Implicit conversion to double in C

I am trying to understand implicit conversion in C .I have the following C code:

#include <stdio.h>
#include <stdlib.h>

int main() {
    int a = -6 ;
    size_t b = 100 ;
    int result = a*b ; /* a is converted to size_t,
    multiply two unsigned ints and cast the result to int
    */
    double dresult = a*b ;
    printf("Result : %d \n",result); //         Output  Result : -600 
    printf("Double Result : %f \n",dresult); // Output  Double Result : 18446744073709551616.000000 
    return 0;
}

From what I understood from cppreference, the result should be some garbage (as printed when converted to double) value, but why does it give me the right value?

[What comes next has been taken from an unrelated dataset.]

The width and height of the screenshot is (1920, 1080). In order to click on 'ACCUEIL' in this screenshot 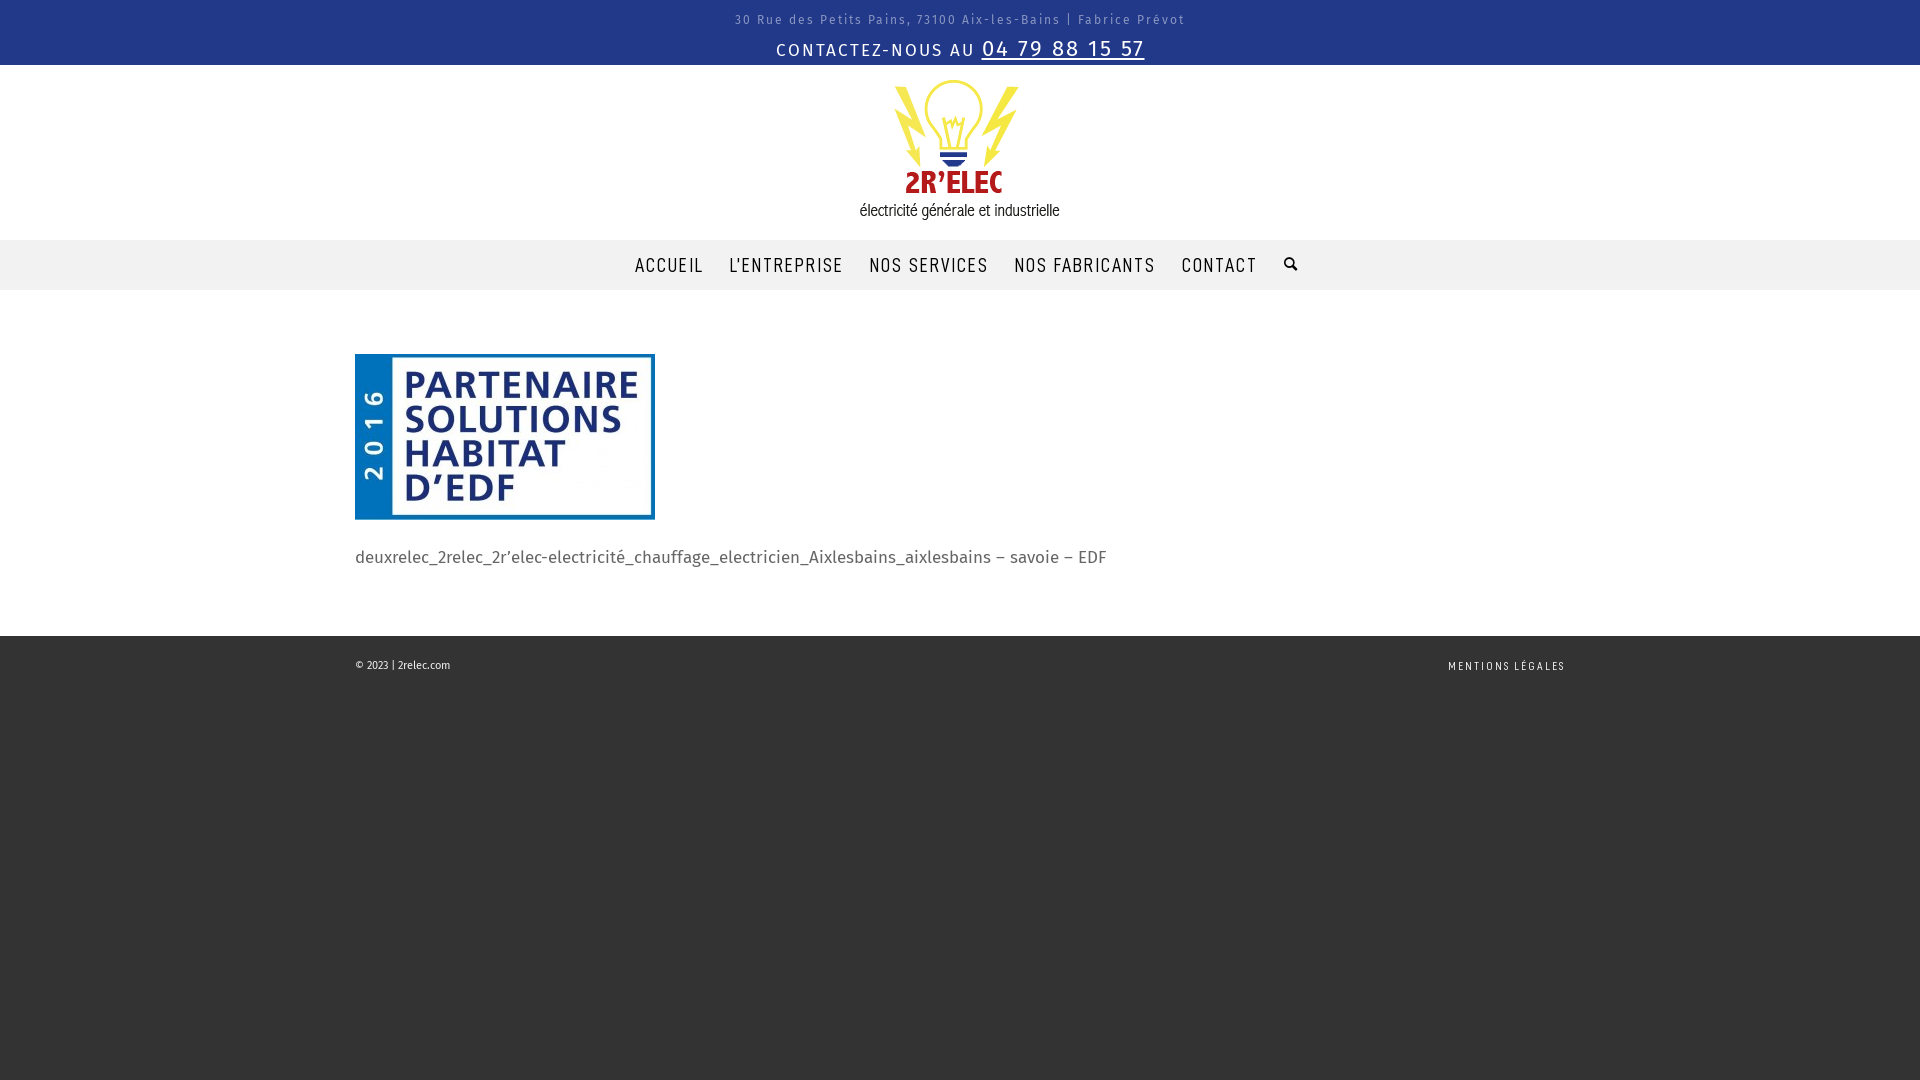, I will do `click(621, 264)`.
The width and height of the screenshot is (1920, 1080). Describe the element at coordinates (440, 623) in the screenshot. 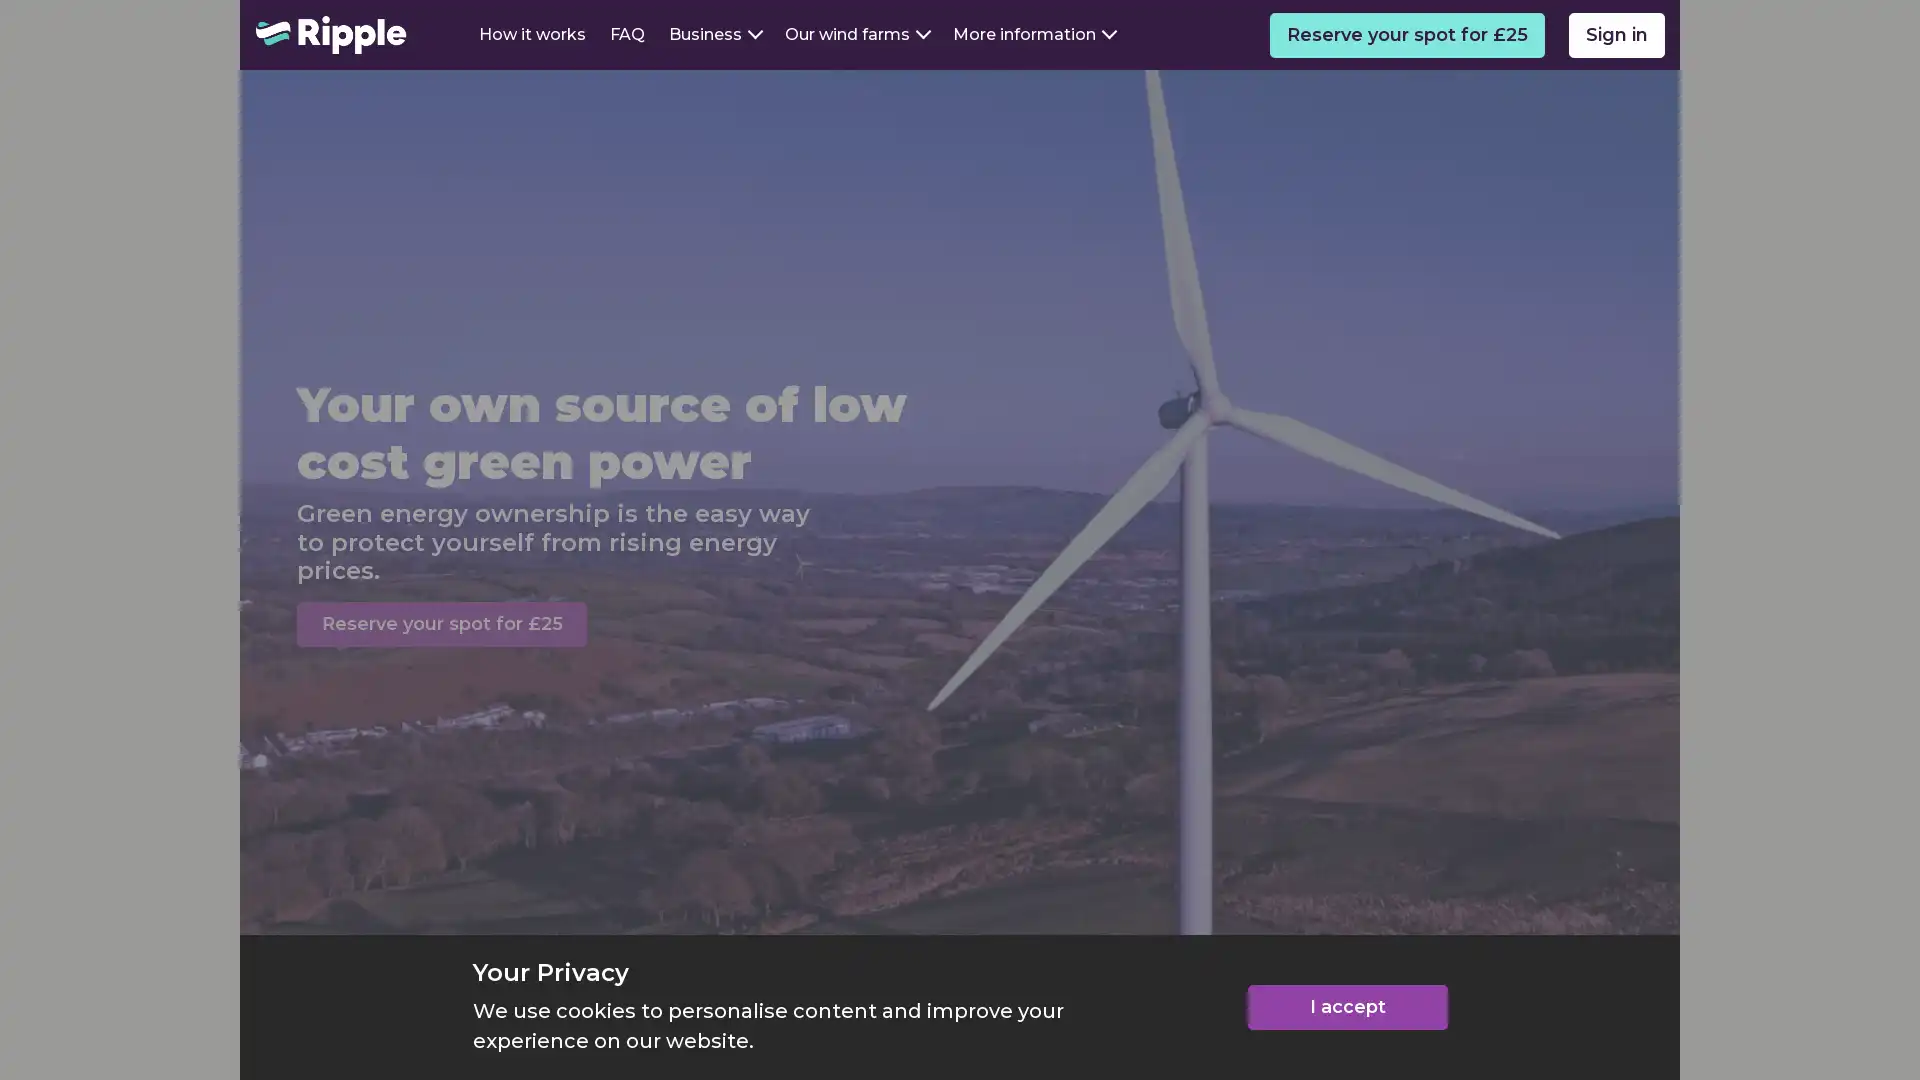

I see `Reserve your spot for 25` at that location.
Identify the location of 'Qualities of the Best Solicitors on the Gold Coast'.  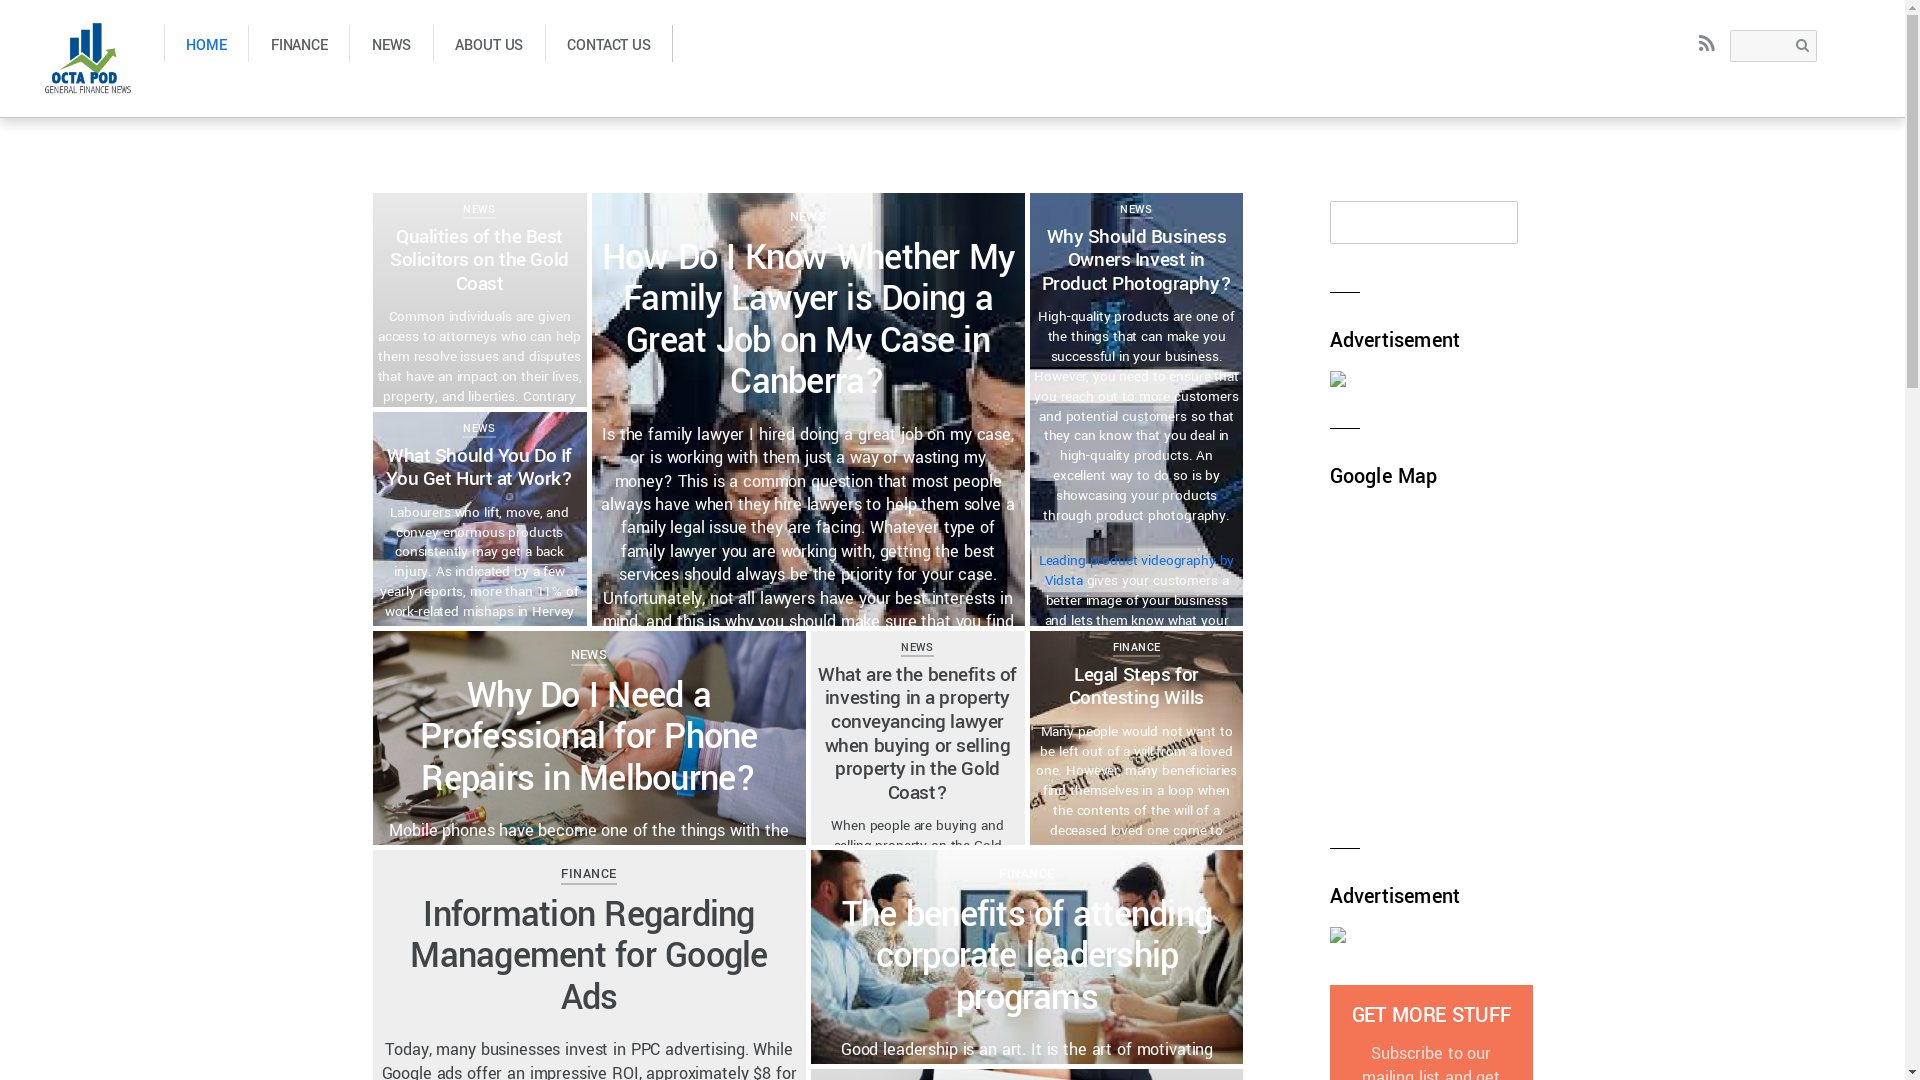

When evaluating the expression a*b, the usual arithmetic conversions are applied to both operands. This means that

• on platforms on which size_t has equal or higher rank than int (which is the case on most platforms), a is converted to size_t. Since size_t is unsigned, the value of a (which is -6) will be converted to an unsigned value. On platforms on which size_t is 64-bit, this value will be 18446744073709551610. Multiplying this value of a with the value of b (which is 100) will yield the mathematical result 1844674407370955161000, which is not representable in a 64-bit size_t. Therefore, assuming a 64-bit size_t, the actual result will be the mathematical result modulo 18446744073709551616 (2 to the power 64), which is 18446744073709551016. On platforms on which size_t is 32-bit, the corresponding result is 4294966696. Note that this "overflow" will not invoke undefined behavior, because only signed integer overflow will invoke undefined behavior. Unsigned integer overflow is well-defined.

• on platforms on which size_t has a rank less than int (which are theoretically possible and permitted by the ISO C standard, but unlikely to exist in practice), a will not be converted to size_t, so the result will be simply -600.

For the reasons stated above, depending on which platform you are using, the result of a*b will likely be either 18446744073709551016, 4294966696 or -600.

The line

double dresult = a*b ;

will therefore likely write either the value 18446744073709551016.0, 4294966696.0 or -600.0 to dresult, depending on which platform you are using. On your platform, the number 18446744073709551016.0 does not seem to be exactly representable in a double due to floating-point inaccuracy, so that it gets rounded to 18446744073709551616.0.

With the line

int result = a*b ;

the situation is not quite as simple. On platforms on which a*b evaluates to -600, it is clear that the value -600 will be written to result. However, on platforms on which a*b evaluates to 18446744073709551016, the problem is that this value is not representable in an int, assuming that an int is 32-bit. In that case, according to §6.3.1.3 ¶3 of the ISO C11 standard, the value written to result is implementation-defined or an implementation-defined signal is raised. However, on most platforms, the result is simply the value that is obtained by repeatedly subtracting the maximum number representable in the unsigned version of the target type, plus one, until the result is in the range representable by the type. Therefore, the result would be 18446744073709551016 - 18446744073709551616, which is -600. This appears to also be how your platform is behaving.